The above line of code is creating an instance called chain, using the RetrievalQA class to configure a process chain focused on performing Question Answering (QA) tasks based on information retrieval. The from_chain_type method is used to specify the type of process chain and configure its main components, such as the language model and the retrieval engine.

In [105]:
# Query
query = "What makes a person stronger, according to the text?"

# Response
response = chain.invoke(query)
print(response)

{'query': 'What makes a person stronger, according to the text?', 'result': 'According to the text, a person can become stronger by engaging in strength training, building muscle mass, and incorporating progressive weight training into their exercise routine. Additionally, combining cardio and strength training, as well as focusing on technique and gradually increasing loads, can help improve strength and carry heavier loads.'}


---

## Building Sales Expert Chatbot with LangChain and LLM

In [49]:
# Defining LLM
gpt = ChatOpenAI(temperature = 0)

In [50]:
# Template
template = """This is a conversation between a customer and a sports car sales specialist.
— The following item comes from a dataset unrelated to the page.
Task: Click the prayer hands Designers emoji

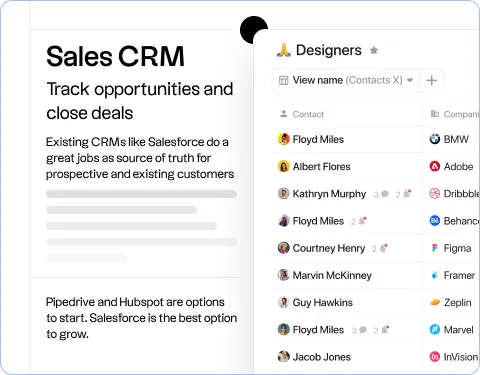Action: (284, 50)

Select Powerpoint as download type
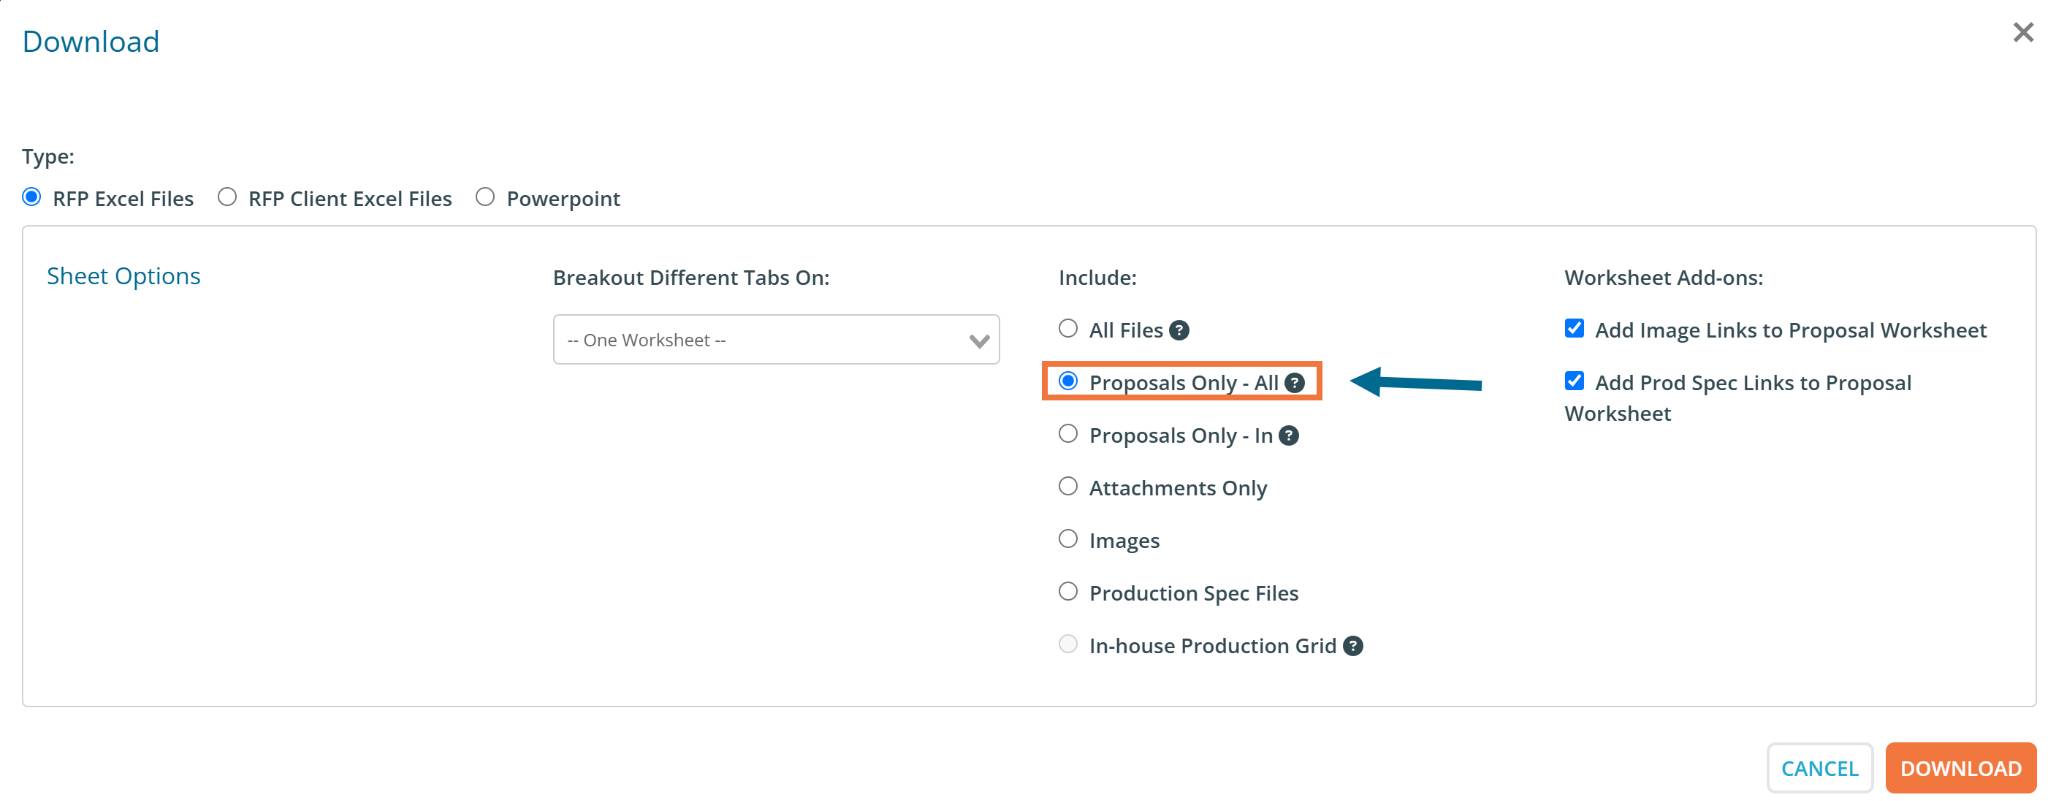tap(485, 197)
You are the car specialist, you know sports cars well and you should always answer
as accurately as possible.

Current conversation:
{history}
Human: {input}
CarSpecialist:"""

In [51]:
# Create the prompt template
prompt = PromptTemplate(input_variables = ["history", "input"], template = template)

In [52]:
# Create the conversation chain
conversation = ConversationChain(prompt = prompt,
                                 llm = gpt,
                                 verbose = False,
                                 memory = ConversationBufferMemory(ai_prefix = "CarSpecialist"))

In [53]:
# Conversation loop limited to 5 interactions (increase the number of interactions or remove the if block)

# Initialize the counter
counter = 0

# Loop
while True:

    prompt = input(prompt = "Customer: ")
    print()
    result = conversation(prompt)
    print_response("Expert: " + result["response"])
    print()

    counter += 1

    if counter >= 5:
        print('\nThanks for Using the AI-Based Customer Service System!')
        break


Expert: Hello! How can I assist you today?
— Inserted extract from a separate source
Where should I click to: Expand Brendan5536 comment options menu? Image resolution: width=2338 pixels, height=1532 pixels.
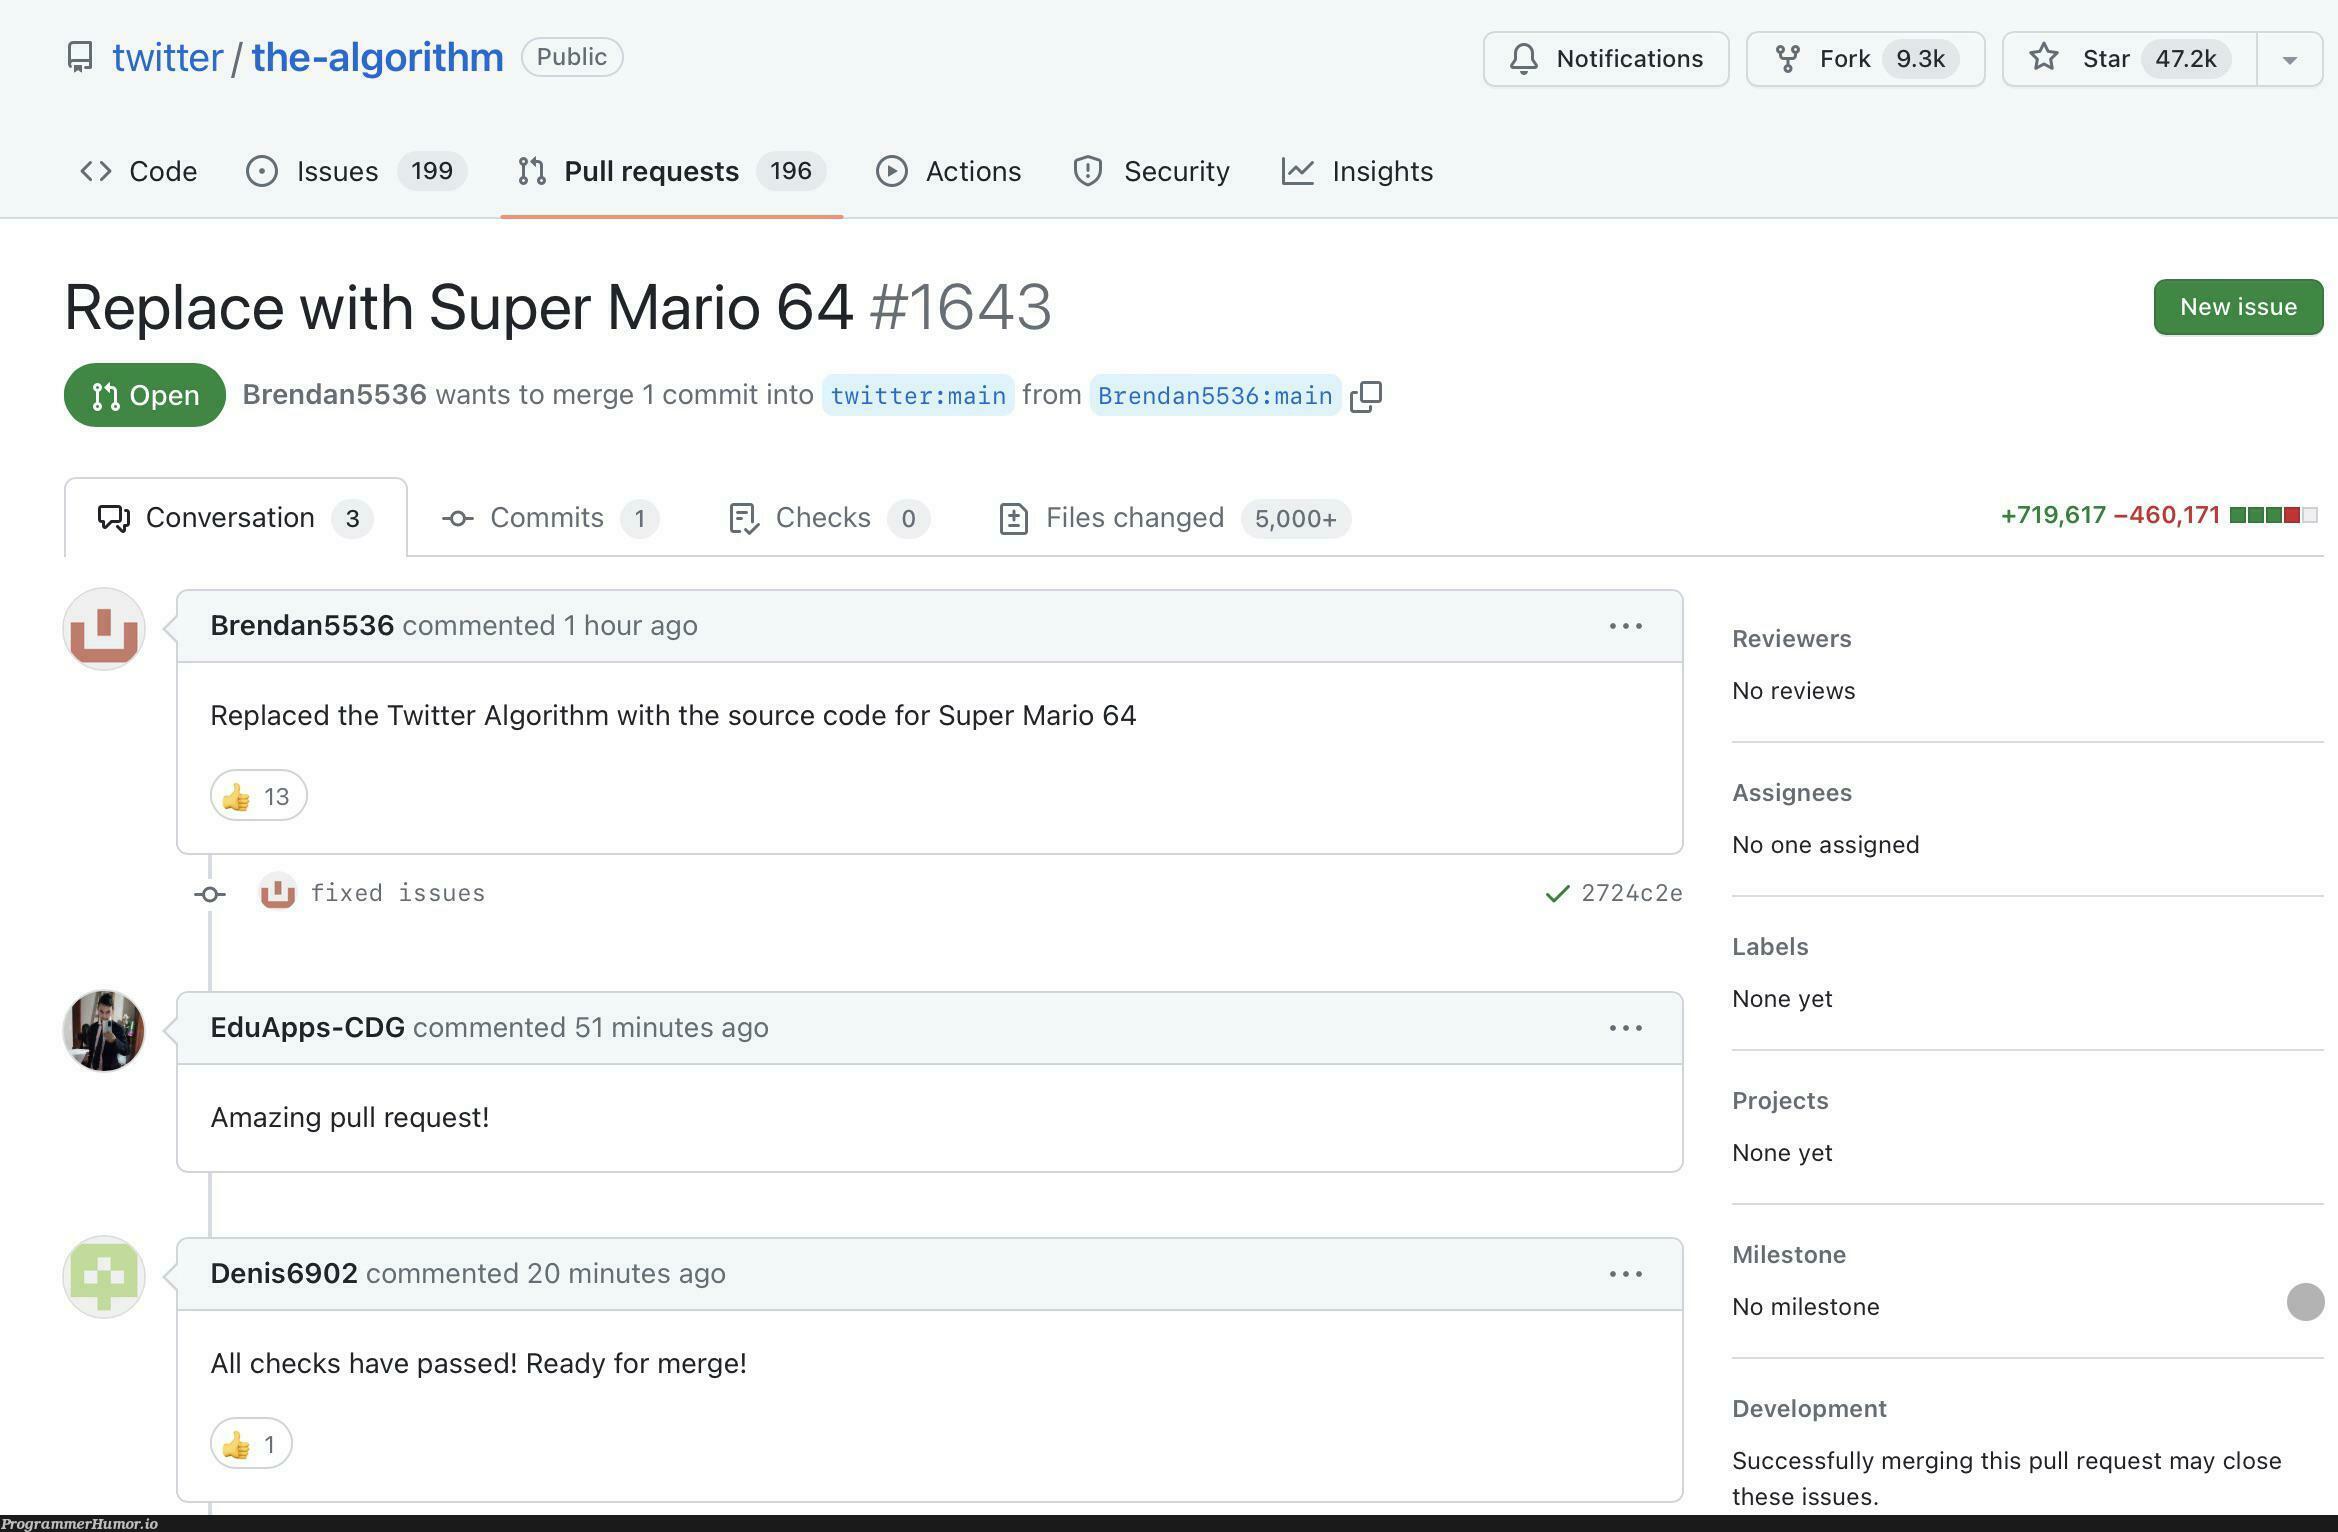(1624, 626)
Expert: I'm looking to purchase a sports car. Can you recommend any models that are known for their
performance and handling?


Expert: Absolutely! Some popular sports car models known for their performance and handling are the
Porsche 911, Chevrolet Corvette, BMW M3, and Nissan GT-R. Each of these cars offers a unique driving
experience and top-notch performance capabilities. Do you have a specific budget or preference in
mind?


Expert: I'm looking for something with a budget of around $50,000. Do you have any recommendations
within that price range?


Expert: For a budget of around $50,000, I would recommend looking into the Ford Mustang GT, Subaru
WRX STI, or the Chevrolet Camaro SS. These models offer great performance and handling at a more
affordable price point. Would you like to schedule a test drive or learn more about any of these
options?


Thanks for Using the AI-Based Customer Service System!